Le vibromasseur, de l’outil médical au sexshop

Le vibromasseur, du cabinet médical au sexshop

A l’affiche en ce moment, le film Oh My God! retrace l’histoire de la naissance du vibromasseur. Objet encore tabou pour certains, il a pourtant été l’instrument de l’émancipation sexuelle féminine.

S’inspirant d’une histoire vraie, le film nous projette dans l’Angleterre victorienne du XIXe siècle. Il se passe de bien étranges choses dans ce cabinet médical londonien. Le personnage principal, le jeune et séduisant docteur Mortimer Granville, (Hugh Dancy à ville) est spécialisé dans une maladie bien spéciale, l’hystérie féminine. Il développe alors un traitement à base de massages pelviens, méthode pratiquée par le corps médical. Autrement dit soigner en donnant du plaisir !Mais le jeune médecin et son poignet fatiguent et une vilaine crampe le contraint à se mettre au repos. C’est donc à cause ou plutôt grâce à ce contretemps qu’il invente, avec un collègue, le premier godemiché. Révolutionnaire et précurseur, cet objet fera partie des premiers accessoires de l’électroménager moderne. Et ne cessera de nous surprendre !

L’hystérie féminine, entre mystère et frustration.

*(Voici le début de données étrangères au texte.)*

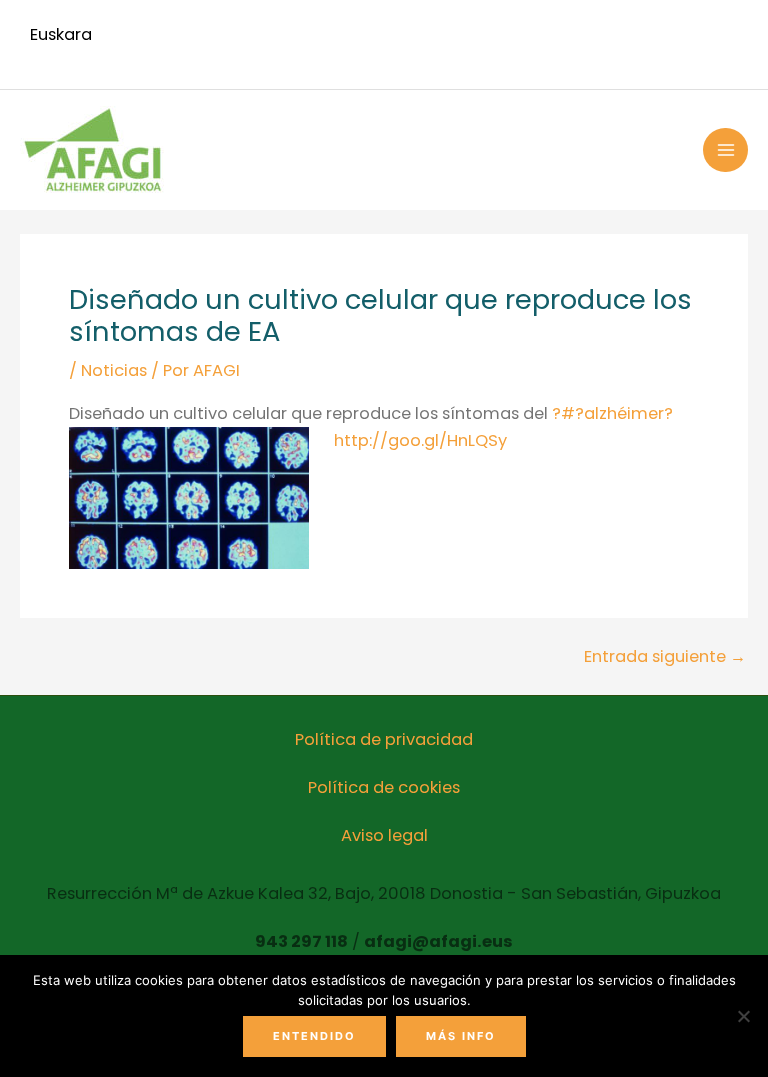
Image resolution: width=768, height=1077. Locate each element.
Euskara (61, 34)
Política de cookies (384, 787)
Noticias (114, 370)
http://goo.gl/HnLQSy (420, 440)
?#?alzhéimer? (612, 413)
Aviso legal (384, 835)
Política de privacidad (384, 739)
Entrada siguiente (665, 657)
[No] (743, 1016)
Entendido (314, 1036)
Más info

Autrefois, l’incompréhension des hommes face à la sexualité des femmes, les amenaient à expliquer le phénomène d’hystérie par une simple frustration féminine. En effet, la société de l’époque, patriarcale et prude, ne donnait aucune importance au plaisir de la femme.

En psychanalyse, les recherches sur l’hystérie sont le point de départ du travail de Freud. On peut considérer cette maladie comme du ressort du domaine psychanalytique plutôt qu’à la médecine traditionnelle. Ainsi la frustration sexuelle chez la femme pouvait provoquer des troubles mentaux. Et le contexte socio-politique n’étant pas propice à la libération des mœurs, l’orgasme féminin restait un tabou. Et bien entendu, la masturbation était vu comme une pratique indigne des dames de la haute société. De nos jours, ce tabou est encore présent, peu de personnes osent en parler mais il reste du chemin à parcourir.

Le vibromasseur sur ordonnance.

Cliniquement, le sexe et mental vont de paire. Il a été démontré que le lien entre orgasme et la santé est bien réel. Le coït, dans le sens où il participe à l’exercice du périnée afin de palier à l’incontinence par exemple. Mais aussi psychologiquement, une personne comblée du point de vue sexuel, sera bien plus créative, calme et productive. Il paraitrait qu’une durée de vie plus longue est à attribuer aux bénéfices de l’orgasme. D’autre part, une femme aurait une résistance à la souffrance bien supérieure pendant un orgasme. L’orgasme pourrait même soulager les douleurs aigües des migraineuses. De quoi laisser penseur quand à l’excuse de la migraine justement !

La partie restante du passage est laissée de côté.